论文标题
VLUE:用于评估视觉语言模型的多任务基准
VLUE: A Multi-Task Benchmark for Evaluating Vision-Language Models
论文作者
论文摘要
视觉预训练(VLP)的最新进展在一系列视觉语言(VL)任务中表现出了令人印象深刻的表现。但是,在衡量社区建立一般多模式情报方面的进步方面存在一些挑战。首先,大多数下游VL数据集使用在预训练期间已经看到的原始图像进行注释,这可能会导致当前VLP模型的概括能力高估。其次,最近的VLP工作主要集中在绝对性能上,但忽略了效率 - 性能权衡,这也是衡量进度的重要指标。 为此,我们介绍了视力语言理解评估(VLUE)基准,这是一种多任务多维基准,用于评估VLP模型的概括能力和效率绩效折衷(``````PARETO SOTA'''''''。我们证明,在对分布外测试集进行测试时,所有VLP模型都有相当大的概括差距,该测试集注释了来自更多样化的分布的图像,这些分布分布遍布跨文化。此外,我们发现VLP模型的效率绩效权衡取舍会导致对VLP的多种设计选择的互补见解。我们发布了VLUE基准测试,以促进对构建视觉模型的研究,这些模型可以很好地推广到预训练期间看不见的更多样化的图像和概念,并且在效率绩效折衷方面是实用的。
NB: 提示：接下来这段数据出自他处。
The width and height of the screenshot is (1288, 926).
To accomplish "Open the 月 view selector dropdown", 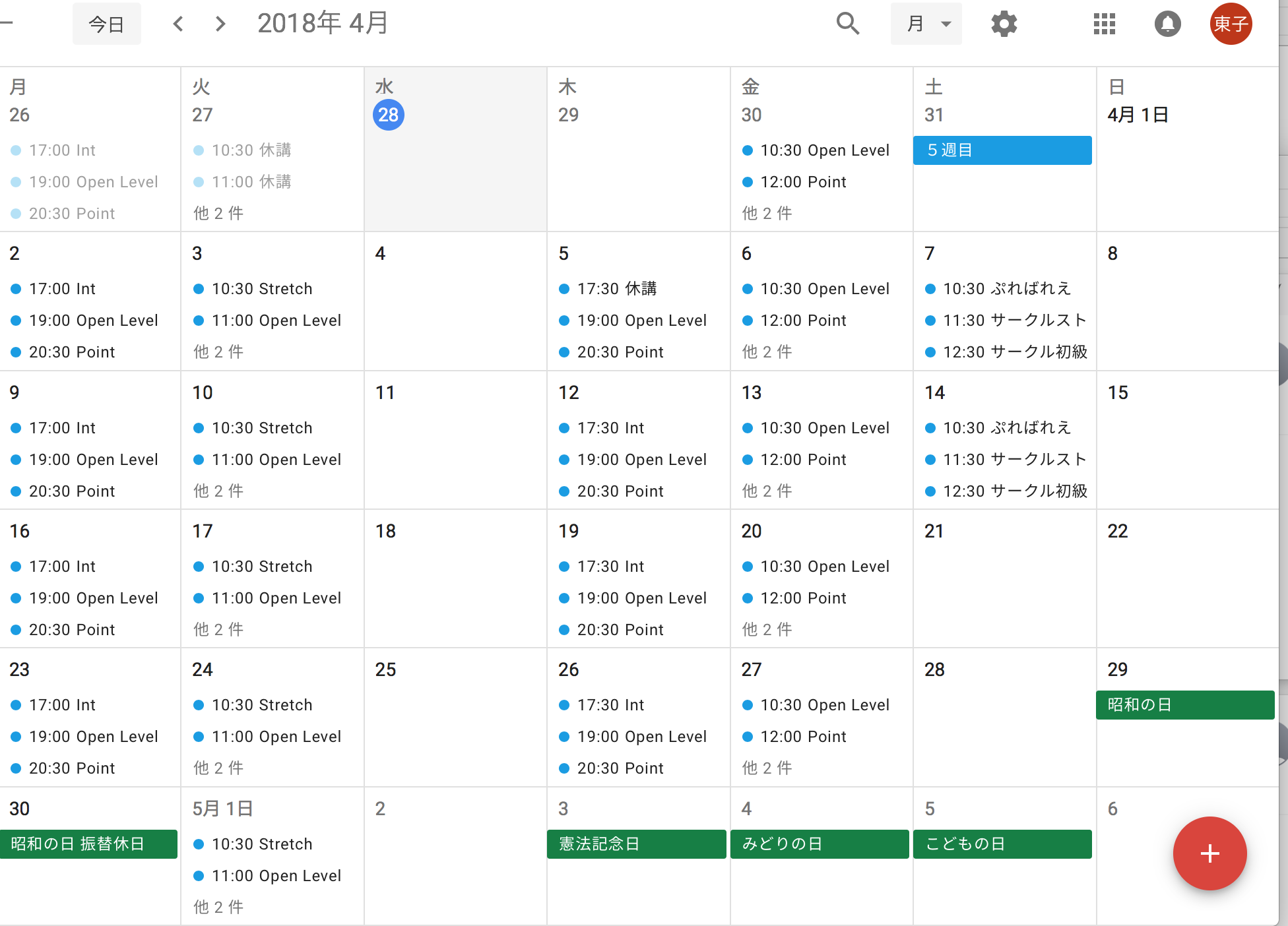I will (x=926, y=24).
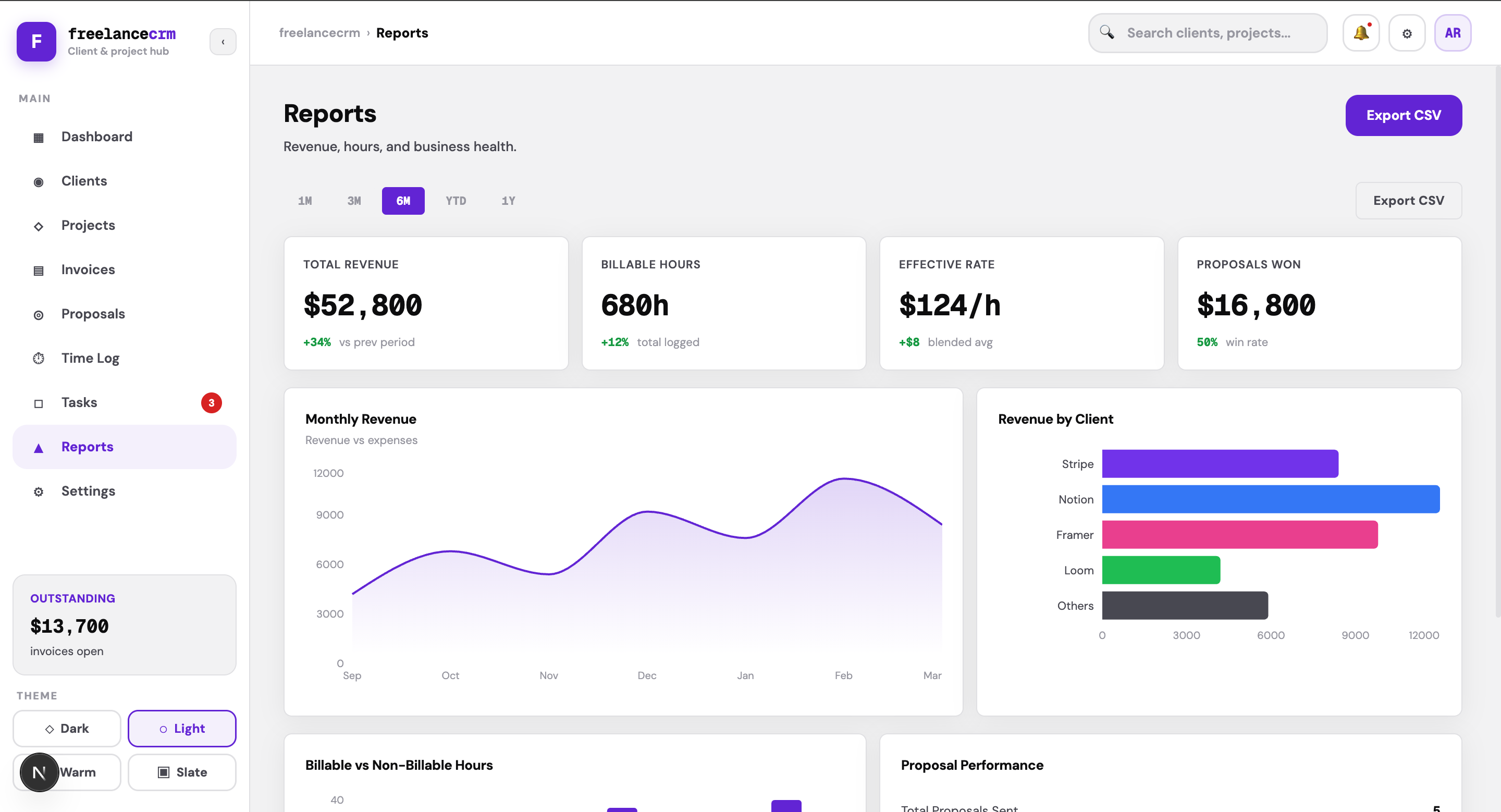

Recent advances in vision-language pre-training (VLP) have demonstrated impressive performance in a range of vision-language (VL) tasks. However, there exist several challenges for measuring the community's progress in building general multi-modal intelligence. First, most of the downstream VL datasets are annotated using raw images that are already seen during pre-training, which may result in an overestimation of current VLP models' generalization ability. Second, recent VLP work mainly focuses on absolute performance but overlooks the efficiency-performance trade-off, which is also an important indicator for measuring progress. To this end, we introduce the Vision-Language Understanding Evaluation (VLUE) benchmark, a multi-task multi-dimension benchmark for evaluating the generalization capabilities and the efficiency-performance trade-off (``Pareto SOTA'') of VLP models. We demonstrate that there is a sizable generalization gap for all VLP models when testing on out-of-distribution test sets annotated on images from a more diverse distribution that spreads across cultures. Moreover, we find that measuring the efficiency-performance trade-off of VLP models leads to complementary insights for several design choices of VLP. We release the VLUE benchmark to promote research on building vision-language models that generalize well to more diverse images and concepts unseen during pre-training, and are practical in terms of efficiency-performance trade-off.